Texte extrait »

▬▬▬▬▬▬

Ségur de la santé : Les 33 remèdes du Dr Véran - Objectif Soins & Management n° 276 du 01/09/2020 | Espace Infirmier
 

Objectif Soins n° 276 du 01/09/2020

 

Actualités

Anne Lise Favier  

Social

Le ministre de la Santé a dévoilé le 21 juillet les conclusions du Ségur de la santé. Un bilan qui sonne la fin d'un peu plus d'un mois et demi de concertation. Retour sur le feuilleton de l'été.

« Nous irons vite, nous irons fort », telle était la promesse faite à la fin du mois de mai par Olivier Véran, ministre de la Santé pour répondre à la nécessité d'une réforme du monde de la santé voulue, au lendemain du déconfinement, par le Président de la République Emmanuel Macron. Le calendrier était serré et déjà on s'interrogeait sur la rapidité à vouloir réformer. Les conclusions devaient être rendues mi-juillet, cela laissait-il le temps à la discussion ? Le chantier, vaste et délicat, consistait à mener une « grande concertation avec les acteurs du système de santé » en tirant « collectivement les leçons de l'épreuve traversée avec la crise sanitaire pour ensuite bâtir les fondations d'un système de santé encore plus moderne, plus résilient, plus innovant, plus souple et plus à l'écoute des professionnels, des usagers et des territoires ». A la barre, Nicole Notat, ex-secrétaire générale de la CFDT, qui recevait la délicate mission d'animer ce Ségur. Sur la table, des négociations autour de la revalorisation des salaires et des carrières, mais aussi un assouplissement des 35 heures – une mesure qui divise – et un rééquilibrage de la gouvernance en faveur des médecins. Et bien sûr, plus de moyens pour l'hôpital avec moins de fermetures de lits, plus d'investissements et la fin voulue – par les professionnels de santé – de la tarification à l'activité (T2A) qui a profondément modifié le fonctionnement de l'hôpital depuis sa mise en œuvre en 2004.

▬▬▬▬▬▬

Données fournies »
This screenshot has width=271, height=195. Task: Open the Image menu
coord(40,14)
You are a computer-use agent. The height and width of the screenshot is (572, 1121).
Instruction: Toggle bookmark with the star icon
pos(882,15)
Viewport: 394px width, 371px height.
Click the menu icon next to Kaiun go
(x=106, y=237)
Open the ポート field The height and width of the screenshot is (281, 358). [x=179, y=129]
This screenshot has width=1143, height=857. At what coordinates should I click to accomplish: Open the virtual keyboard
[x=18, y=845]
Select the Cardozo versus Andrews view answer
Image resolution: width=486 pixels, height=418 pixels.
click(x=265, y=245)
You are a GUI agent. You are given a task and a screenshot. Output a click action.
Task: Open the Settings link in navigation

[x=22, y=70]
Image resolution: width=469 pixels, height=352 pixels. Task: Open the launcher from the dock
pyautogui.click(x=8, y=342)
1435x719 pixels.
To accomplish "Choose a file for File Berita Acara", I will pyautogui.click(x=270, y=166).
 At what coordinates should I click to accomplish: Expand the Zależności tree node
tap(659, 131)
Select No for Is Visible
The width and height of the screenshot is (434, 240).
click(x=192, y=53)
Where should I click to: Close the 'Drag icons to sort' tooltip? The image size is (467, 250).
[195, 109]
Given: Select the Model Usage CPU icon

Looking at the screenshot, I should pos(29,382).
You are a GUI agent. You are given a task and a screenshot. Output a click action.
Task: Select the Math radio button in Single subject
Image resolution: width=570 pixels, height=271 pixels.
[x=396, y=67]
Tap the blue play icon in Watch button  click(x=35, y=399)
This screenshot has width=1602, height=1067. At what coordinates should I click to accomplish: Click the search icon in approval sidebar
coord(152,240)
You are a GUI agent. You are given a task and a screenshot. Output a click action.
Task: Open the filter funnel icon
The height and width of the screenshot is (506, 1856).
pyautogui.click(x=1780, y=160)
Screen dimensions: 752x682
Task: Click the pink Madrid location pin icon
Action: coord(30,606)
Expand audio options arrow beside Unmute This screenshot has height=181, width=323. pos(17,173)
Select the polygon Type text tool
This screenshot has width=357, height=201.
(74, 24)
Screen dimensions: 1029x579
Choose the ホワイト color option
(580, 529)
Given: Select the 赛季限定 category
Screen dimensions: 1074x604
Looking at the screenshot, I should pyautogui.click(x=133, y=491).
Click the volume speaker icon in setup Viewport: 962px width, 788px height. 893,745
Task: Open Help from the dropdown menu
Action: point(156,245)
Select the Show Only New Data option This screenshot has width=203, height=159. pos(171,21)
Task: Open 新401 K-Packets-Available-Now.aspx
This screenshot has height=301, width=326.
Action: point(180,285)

▬▬▬▬▬▬

Consignes »
1. D'après l'article sur le Ségur de la santé, à qui fut confiée la mission d'animer la concertation ?
2. Poursuivez l'article sur le Ségur de la santé au-delà de sa dernière phrase.

Réponses »
1. À Nicole Notat, ex-secrétaire générale de la CFDT.

2.
En somme un « new deal pour la santé » comme l'appelait de ses vœux la Fédération hospitalière de France fin mai.

D'âpres discussions...

Très vite, les langues se délient et beaucoup pensent que ça ne sera qu'un énième plan de plus sans réelles mesures. Il faut dire que les primes Covid, le défilé hommage du 14 juillet ou l'idée d'une médaille commençaient sérieusement à en agacer plus d'un : « on veut des moyens, on veut de la considération, mais pas ponctuellement ou sous forme de décoration », scandait-on dans les rangs des soignants. Car ce Ségur, il faut le dire, concerne principalement le monde hospitalier, là où les dysfonctionnements, les manques et les difficultés se sont fait le plus sentir pendant la crise sanitaire : « ce que nous craignions tous est advenu : un cataclysme. L'épidémie de Covid s'est abattue sur la nation, plaçant l'hôpital public fragile, démuni, désossé, en première ligne », témoignait ainsi un collectif de soignants dans une tribune publiée dans le journal Libération le 25 mai, appelant de ses vœux un « programme de santé des jours heureux ».

Le 16 juin, plusieurs dizaines de milliers de blouses blanches défilent dans la rue du pays pour ne pas être oubliées. Pendant ce temps, les négociations se poursuivent et le 10 juillet, les syndicats brandissent quelques chiffres après d'âpres négociations. Un projet d'accord sur la revalorisation des salaires des agents hospitaliers, hors médecins, est annoncée : la CGT, FO, Unsa et la CFDT repartent dans leur besace avec une revalorisation de 183 euros net par mois en deux temps : 90 en septembre, le reste en janvier 2021 (1) : la déception est immense parmi les soignants – les syndicats visaient les 300 euros nets – même si elle correspond à une énorme enveloppe de 8,2 milliards d'euros qui doit également servir à financer la création de postes.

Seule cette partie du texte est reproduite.